6. It is impossible for the pure and formless intellect, to remain alone and aloof from its association with plastic nature; as it is not likely to find any gold to exist without some form or other. (So the sruti:—The creation and absorption of the world, require a formal agent and recipient also).

7. Say ye who know, how the intellect may subsist without its intelligence, and where a pepper may be had without its pungency? (There is nothing without its necessary property, nor the formal world without a formal cause).

8. Consider how can there be any gold, without its form of a bracelet or any other; and how doth a substance exist without its substantial property or nature?

9. Say what is the extract of the sugar-cane, unless it is possessed of its sweetness; you can not call it the juice of sugar-cane, unless you find the saccharine flavour in the same.

10. When the intellect is devoid of its intellection, you can not call it as the intellect any more; nor is the vacuous form of the intellect, ever liable to any change or annihilation. (A void is devoid of all accidents).

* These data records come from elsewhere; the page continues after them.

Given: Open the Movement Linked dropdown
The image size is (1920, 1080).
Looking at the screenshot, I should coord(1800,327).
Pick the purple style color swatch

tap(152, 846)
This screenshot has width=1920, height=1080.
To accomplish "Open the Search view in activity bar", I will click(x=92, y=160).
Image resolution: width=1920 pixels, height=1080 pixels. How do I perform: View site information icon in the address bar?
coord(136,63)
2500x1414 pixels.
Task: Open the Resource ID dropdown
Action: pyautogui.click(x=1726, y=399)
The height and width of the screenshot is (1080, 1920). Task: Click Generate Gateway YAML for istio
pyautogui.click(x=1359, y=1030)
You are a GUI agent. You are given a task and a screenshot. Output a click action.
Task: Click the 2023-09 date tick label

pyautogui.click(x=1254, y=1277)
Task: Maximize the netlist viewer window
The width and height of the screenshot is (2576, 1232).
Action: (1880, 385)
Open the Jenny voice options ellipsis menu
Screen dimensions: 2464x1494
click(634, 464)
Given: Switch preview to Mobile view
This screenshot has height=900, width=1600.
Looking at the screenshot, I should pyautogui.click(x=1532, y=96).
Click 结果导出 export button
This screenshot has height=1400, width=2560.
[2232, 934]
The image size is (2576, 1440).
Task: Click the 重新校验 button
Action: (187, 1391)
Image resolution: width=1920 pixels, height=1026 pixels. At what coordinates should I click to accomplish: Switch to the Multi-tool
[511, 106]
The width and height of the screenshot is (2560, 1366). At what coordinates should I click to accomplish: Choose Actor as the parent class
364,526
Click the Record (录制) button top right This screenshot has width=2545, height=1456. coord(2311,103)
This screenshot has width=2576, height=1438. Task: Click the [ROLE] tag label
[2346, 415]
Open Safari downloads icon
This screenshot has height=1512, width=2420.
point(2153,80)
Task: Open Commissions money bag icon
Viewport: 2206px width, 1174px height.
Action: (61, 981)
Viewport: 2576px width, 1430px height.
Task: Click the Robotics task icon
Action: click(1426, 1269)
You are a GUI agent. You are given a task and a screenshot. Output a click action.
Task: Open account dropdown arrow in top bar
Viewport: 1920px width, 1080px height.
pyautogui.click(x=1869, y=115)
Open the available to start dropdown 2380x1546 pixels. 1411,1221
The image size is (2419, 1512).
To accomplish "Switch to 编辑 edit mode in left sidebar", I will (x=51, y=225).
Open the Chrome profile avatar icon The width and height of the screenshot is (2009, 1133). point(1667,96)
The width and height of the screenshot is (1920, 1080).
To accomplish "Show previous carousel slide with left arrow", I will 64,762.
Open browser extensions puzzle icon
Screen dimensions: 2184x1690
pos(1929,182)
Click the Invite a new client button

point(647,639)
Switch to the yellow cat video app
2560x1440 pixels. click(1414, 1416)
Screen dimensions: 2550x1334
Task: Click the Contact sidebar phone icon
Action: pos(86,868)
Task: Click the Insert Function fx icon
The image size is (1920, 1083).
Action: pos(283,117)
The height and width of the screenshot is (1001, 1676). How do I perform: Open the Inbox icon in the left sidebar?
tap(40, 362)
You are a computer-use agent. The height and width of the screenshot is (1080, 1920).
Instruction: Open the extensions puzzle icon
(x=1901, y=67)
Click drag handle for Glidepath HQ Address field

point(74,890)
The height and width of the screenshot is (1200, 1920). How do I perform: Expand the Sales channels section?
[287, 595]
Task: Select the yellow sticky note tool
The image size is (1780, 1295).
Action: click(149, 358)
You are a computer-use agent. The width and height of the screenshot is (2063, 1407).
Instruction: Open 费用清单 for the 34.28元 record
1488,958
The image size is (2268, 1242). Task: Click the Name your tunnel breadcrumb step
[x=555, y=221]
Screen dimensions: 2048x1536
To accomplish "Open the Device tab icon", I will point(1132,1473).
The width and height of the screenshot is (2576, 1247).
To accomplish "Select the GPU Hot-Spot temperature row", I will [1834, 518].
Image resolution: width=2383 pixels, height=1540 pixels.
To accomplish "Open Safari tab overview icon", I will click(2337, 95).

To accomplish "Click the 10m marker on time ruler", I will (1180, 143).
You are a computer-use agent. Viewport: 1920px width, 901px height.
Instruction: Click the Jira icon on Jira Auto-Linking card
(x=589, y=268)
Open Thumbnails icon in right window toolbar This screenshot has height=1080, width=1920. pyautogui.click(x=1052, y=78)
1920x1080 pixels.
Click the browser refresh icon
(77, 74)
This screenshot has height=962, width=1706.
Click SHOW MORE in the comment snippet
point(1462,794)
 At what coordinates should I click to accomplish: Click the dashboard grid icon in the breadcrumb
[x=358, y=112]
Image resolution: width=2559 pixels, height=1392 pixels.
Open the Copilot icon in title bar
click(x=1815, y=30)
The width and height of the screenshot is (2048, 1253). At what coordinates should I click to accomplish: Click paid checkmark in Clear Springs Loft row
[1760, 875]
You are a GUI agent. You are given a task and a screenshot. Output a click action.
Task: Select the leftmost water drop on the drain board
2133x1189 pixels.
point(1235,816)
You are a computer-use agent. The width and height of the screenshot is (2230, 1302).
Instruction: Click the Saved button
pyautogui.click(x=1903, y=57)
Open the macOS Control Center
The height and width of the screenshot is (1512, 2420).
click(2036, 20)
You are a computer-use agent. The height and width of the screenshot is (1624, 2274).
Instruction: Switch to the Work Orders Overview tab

11. Vacuity admits of no variety, besides its retaining the identity of its inanity; and in order to assume a diversity, the void must remain a void as ever. (Or else it becomes a solid, which is no more itself).

12. Therefore the unchanged and unagitated essence, which is essential to it, must be without beginning and unlimited, and full of all potency in itself (since vacuum is the medium both of creation as well as of annihilation also).

13. And therefore the creation of the three worlds and their destruction, the earth, firmament and the sides of the compass; together with all the acts of creation and destruction, are the indiscriminate phenomena of vacuum.

14. All births, deaths, delusions and ignorance, being and not being, together with knowledge and dullness, restraint and liberty, and all events whether good or evil.

15. Knowledge and its want, the body and its loss, temporariness and diuturnity; together with mobility and inertia, and egoism and tuism and illism.